Exercise instructions »
What is needed is each line of the data below that holds the string "will".

(Data for this task begins)

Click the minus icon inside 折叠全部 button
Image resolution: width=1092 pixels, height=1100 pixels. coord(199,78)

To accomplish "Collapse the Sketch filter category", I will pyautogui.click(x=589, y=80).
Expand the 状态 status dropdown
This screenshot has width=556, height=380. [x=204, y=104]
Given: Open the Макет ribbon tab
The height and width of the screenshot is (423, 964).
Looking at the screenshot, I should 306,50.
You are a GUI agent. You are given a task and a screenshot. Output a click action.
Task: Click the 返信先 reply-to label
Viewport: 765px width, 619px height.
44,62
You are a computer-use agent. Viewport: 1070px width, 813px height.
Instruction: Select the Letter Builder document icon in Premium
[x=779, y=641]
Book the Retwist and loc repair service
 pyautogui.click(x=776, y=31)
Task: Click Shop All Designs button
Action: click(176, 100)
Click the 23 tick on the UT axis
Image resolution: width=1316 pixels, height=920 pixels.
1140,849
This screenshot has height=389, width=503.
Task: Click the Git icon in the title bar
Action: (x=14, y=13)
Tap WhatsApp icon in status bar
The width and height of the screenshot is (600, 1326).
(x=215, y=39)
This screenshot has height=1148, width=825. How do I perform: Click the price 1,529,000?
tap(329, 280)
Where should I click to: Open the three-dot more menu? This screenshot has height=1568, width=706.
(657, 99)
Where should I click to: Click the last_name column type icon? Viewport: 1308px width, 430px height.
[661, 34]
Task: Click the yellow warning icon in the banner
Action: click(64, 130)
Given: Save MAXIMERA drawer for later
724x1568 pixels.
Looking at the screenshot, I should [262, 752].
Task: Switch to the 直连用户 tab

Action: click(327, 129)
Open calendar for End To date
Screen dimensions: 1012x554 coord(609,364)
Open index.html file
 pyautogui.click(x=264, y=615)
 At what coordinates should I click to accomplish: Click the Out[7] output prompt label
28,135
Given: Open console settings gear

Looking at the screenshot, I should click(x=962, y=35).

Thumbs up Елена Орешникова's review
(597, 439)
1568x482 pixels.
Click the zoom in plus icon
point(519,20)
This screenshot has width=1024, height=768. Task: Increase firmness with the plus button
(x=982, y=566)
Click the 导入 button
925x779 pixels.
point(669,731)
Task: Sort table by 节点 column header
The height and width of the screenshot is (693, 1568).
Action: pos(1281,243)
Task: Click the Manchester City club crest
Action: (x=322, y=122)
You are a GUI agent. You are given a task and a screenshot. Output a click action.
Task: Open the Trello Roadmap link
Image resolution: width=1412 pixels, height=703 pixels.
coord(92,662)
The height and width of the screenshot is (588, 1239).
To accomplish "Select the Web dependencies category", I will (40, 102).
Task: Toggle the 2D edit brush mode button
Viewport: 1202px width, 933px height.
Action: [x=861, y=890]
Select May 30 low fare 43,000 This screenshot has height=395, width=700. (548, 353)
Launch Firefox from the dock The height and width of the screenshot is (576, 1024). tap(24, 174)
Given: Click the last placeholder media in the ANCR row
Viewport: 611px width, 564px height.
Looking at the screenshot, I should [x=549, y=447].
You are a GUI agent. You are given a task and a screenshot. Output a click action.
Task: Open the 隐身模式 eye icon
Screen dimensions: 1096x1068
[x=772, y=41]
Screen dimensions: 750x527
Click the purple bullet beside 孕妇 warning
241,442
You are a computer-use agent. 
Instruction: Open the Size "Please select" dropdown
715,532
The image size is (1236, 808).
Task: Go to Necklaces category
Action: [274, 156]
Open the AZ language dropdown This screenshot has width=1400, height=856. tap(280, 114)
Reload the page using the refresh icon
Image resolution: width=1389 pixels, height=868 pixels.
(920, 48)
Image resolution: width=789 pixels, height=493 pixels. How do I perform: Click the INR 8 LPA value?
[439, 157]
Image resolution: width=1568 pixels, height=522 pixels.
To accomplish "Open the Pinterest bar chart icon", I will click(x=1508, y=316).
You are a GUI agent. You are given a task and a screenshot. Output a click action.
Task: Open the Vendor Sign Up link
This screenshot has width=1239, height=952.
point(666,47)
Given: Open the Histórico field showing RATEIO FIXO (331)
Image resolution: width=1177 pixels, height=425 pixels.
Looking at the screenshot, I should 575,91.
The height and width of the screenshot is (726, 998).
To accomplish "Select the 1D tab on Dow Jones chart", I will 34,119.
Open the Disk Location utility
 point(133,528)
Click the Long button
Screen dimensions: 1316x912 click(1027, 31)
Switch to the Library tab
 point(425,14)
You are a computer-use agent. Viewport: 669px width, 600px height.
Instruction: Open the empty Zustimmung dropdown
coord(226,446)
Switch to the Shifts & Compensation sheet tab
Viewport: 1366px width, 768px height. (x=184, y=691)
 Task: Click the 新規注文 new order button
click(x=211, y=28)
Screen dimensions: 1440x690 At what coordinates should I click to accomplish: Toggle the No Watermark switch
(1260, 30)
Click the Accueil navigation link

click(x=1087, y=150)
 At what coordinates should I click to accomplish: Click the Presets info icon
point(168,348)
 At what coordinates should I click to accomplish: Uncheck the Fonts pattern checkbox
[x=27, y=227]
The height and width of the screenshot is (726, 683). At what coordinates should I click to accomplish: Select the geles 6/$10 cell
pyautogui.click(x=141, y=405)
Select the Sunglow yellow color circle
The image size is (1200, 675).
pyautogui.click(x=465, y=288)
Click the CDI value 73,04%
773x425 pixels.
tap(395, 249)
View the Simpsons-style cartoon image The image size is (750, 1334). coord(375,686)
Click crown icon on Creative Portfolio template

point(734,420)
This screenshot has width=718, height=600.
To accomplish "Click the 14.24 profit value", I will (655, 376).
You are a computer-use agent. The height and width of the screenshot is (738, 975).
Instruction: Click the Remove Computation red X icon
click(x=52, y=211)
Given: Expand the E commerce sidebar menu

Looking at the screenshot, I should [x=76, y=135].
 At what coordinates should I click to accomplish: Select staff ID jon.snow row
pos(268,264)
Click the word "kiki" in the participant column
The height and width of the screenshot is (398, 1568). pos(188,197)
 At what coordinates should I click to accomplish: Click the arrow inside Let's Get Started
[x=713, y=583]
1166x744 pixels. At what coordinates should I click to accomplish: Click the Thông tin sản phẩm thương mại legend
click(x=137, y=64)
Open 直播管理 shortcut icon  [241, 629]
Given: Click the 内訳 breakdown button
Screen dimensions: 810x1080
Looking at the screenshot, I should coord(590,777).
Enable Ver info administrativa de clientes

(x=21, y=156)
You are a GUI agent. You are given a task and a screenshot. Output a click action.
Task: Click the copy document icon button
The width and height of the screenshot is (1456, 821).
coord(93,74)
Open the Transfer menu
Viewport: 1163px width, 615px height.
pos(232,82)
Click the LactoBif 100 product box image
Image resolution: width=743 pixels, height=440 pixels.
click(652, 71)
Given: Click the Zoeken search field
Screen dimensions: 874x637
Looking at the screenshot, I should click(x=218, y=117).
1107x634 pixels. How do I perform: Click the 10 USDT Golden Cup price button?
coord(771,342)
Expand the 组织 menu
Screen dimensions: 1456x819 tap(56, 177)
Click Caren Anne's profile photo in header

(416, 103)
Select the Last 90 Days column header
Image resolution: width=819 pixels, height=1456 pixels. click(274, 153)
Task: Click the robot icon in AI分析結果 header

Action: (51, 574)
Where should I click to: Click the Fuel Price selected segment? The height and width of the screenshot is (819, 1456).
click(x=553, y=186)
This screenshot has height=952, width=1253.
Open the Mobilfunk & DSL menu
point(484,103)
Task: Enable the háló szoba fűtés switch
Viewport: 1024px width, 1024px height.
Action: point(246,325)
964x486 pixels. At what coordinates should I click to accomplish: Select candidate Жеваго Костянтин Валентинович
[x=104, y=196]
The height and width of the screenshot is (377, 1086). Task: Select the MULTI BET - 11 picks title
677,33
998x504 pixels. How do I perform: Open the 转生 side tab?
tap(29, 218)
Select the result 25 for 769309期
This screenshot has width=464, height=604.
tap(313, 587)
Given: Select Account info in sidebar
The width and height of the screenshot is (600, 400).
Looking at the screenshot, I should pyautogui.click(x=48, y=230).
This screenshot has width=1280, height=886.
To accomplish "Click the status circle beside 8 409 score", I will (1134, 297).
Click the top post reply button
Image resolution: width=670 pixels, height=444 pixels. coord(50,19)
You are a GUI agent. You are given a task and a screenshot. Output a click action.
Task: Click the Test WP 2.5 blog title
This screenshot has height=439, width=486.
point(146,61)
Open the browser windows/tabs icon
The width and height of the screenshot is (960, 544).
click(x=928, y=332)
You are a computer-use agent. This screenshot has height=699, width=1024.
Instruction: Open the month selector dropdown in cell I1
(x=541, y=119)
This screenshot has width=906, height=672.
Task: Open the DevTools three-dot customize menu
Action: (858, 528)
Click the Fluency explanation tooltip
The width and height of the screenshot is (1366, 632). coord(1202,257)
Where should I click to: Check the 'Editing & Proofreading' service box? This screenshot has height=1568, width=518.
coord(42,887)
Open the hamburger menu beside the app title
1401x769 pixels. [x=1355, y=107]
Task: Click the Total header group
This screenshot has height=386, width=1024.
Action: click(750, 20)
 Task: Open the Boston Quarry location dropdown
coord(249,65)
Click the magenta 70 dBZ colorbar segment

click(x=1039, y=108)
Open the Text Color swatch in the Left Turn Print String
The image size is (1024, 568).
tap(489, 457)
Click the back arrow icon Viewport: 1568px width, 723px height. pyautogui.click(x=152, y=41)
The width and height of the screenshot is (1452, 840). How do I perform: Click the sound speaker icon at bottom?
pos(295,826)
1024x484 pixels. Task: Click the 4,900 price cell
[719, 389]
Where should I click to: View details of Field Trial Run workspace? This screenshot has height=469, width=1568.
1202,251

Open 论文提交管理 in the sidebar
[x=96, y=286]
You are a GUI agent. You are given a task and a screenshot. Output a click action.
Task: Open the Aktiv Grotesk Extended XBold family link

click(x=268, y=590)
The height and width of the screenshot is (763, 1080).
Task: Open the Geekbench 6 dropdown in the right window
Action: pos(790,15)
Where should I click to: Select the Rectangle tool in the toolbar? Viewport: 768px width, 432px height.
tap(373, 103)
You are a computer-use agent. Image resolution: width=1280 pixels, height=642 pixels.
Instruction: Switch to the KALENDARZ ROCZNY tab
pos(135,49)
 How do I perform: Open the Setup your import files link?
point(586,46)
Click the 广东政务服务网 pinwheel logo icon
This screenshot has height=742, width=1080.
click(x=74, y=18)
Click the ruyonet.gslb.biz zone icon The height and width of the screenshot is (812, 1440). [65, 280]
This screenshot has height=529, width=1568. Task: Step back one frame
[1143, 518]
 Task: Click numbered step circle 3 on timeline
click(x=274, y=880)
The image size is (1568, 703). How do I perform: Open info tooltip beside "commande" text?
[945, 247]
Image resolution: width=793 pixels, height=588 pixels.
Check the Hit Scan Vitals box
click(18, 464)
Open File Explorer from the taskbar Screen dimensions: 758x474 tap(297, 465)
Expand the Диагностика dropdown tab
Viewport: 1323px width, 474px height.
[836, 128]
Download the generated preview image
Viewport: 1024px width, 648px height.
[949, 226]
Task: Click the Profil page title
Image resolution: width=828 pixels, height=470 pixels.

(Data for this task ends)

Response below »
To accomplish "Collapse the Sketch filter category", I will pyautogui.click(x=589, y=80).
To accomplish "Select the Web dependencies category", I will (40, 102).
To accomplish "Open the Pinterest bar chart icon", I will click(x=1508, y=316).
To accomplish "Select the 1D tab on Dow Jones chart", I will 34,119.
To accomplish "Click the 14.24 profit value", I will (655, 376).
To accomplish "Click the status circle beside 8 409 score", I will (1134, 297).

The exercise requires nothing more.